NRF N°597
Après un volume sur Le Roman du xxe siècle, la NRF poursuit ses tours d’horizon sans quitter, loin s’en faut, la littérature, mais en lui imprimant une coloration plus politique : en réponse à certain « nationalisme nauséabond, spéculant sur le fond toujours sûr du ressentiment et de la nostalgie » et à ses « initiatives les plus démagogiques », ce numéro actualise tout en le détournant le modèle d’un immense succès de librairie, Le Tour de la France par deux enfants de G. Bruno, qui proposait en 1877 « un panorama de notre pays, de ses richesses, de ses beautés » et dont le sous-titre, Devoir et patrie, laissait présager la volonté édifiante. Sous la direction de Stéphane Audeguy, membre du triumvirat composant désormais le comité de rédaction de la revue (avec Jean Rouaud et Philippe Forest selon le principe d’une direction tournante), vingt-cinq collaborateurs – écrivains, cinéastes, musiciens, architectes – donnent donc à lire, en des formes très diverses – du récit à l’entretien, du témoignage à la fiction – leurs réponses, leurs interrogations, leurs coups de gueule : non pas LE tour par conséquent, mais UN tour de la France, le choix de l’indéfini allant de pair avec la pluralité des voix et des histoires qui s’expriment ici, pour former non le monument fixe, figé et colossal de « l’Identité nationale » mais un ensemble kaléidoscopique vivant d’identités singulières que la notion de « patrie » ne peut résumer – notion à laquelle elles échappent, la pervertissant de l’intérieur ou la diffractant en des prismes inédits.
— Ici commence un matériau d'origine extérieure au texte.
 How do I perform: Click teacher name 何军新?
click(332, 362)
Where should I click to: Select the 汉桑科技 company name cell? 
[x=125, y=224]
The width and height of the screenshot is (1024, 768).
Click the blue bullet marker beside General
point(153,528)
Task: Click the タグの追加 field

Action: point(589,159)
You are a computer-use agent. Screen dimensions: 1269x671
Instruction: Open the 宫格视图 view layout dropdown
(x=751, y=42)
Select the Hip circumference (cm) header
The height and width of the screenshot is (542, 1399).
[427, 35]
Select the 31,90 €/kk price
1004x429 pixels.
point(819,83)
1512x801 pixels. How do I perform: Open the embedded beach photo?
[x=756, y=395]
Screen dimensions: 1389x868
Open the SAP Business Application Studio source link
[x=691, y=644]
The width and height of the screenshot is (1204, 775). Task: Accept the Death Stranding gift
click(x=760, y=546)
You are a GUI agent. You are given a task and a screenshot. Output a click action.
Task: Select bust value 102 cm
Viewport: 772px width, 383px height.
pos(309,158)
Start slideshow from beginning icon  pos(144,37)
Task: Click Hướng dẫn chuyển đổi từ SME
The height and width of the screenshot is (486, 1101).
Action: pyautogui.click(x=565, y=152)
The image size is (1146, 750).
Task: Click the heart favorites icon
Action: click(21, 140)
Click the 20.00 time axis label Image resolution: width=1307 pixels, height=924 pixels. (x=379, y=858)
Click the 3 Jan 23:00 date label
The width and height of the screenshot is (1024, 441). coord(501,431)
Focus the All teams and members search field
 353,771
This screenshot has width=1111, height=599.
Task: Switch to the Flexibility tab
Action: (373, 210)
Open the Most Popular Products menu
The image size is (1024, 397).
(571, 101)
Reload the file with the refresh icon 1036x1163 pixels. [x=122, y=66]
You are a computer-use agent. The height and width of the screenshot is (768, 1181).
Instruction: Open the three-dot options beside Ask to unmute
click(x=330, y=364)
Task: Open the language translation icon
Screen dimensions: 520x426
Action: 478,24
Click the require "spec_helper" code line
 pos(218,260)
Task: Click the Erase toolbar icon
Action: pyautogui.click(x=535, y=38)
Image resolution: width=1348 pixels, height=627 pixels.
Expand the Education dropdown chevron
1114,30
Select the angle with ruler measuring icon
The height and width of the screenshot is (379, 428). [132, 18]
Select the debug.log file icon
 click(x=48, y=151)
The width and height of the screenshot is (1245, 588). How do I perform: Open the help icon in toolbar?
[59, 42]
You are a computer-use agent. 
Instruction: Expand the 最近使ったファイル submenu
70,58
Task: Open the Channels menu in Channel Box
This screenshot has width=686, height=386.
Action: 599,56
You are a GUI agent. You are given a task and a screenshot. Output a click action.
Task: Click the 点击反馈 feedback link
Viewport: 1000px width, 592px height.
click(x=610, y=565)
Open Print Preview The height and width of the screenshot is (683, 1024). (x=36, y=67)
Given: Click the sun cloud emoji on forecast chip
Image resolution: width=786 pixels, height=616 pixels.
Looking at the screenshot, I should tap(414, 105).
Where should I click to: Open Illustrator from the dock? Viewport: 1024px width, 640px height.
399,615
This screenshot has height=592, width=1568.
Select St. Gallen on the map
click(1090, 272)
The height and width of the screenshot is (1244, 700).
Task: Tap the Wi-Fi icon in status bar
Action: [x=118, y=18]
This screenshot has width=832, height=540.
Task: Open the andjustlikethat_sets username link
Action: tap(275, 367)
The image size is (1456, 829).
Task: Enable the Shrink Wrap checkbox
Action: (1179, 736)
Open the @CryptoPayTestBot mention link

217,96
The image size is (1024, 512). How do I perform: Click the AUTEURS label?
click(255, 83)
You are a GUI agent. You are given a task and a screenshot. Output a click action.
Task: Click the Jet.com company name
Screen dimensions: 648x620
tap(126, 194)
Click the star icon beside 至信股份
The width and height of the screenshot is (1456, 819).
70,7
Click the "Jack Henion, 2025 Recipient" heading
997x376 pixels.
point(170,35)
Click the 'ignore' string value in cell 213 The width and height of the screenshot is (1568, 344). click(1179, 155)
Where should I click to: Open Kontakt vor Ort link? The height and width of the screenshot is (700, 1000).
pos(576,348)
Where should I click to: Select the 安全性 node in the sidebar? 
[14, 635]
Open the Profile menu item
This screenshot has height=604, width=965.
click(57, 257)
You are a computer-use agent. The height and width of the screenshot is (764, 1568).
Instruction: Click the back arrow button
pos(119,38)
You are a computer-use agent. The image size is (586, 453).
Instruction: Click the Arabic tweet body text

On pourra trouver le propos lénifiant – de fait, certaines contributions n’échappent pas au « politiquement correct » quand d’autres tissent des liens assez lâches avec la problématique posée –, mais parodiques (Thomas Clerc), poétiques (Eva Almassy) ou grinçants (Gaëlle Bantegnie, Lydie Salvayre), certains textes ouvrent la problématique à sa dimension sociale, culturelle ou économique, et interrogent la notion d’appartenance, cristallisée par l’enracinement du regard, du corps et de la pensée dans l’espace – rural ou urbain (Mathieu Riboulet, Abdourahman Waberi, Wilfried N’Sondé). La belle méditation d’Yves Ravey sur l’identification – un lieu inexistant dont le souvenir exprime l’essence – répond à la déconstruction opérée par Philippe Forest : « La France ? Une fable, au fond. »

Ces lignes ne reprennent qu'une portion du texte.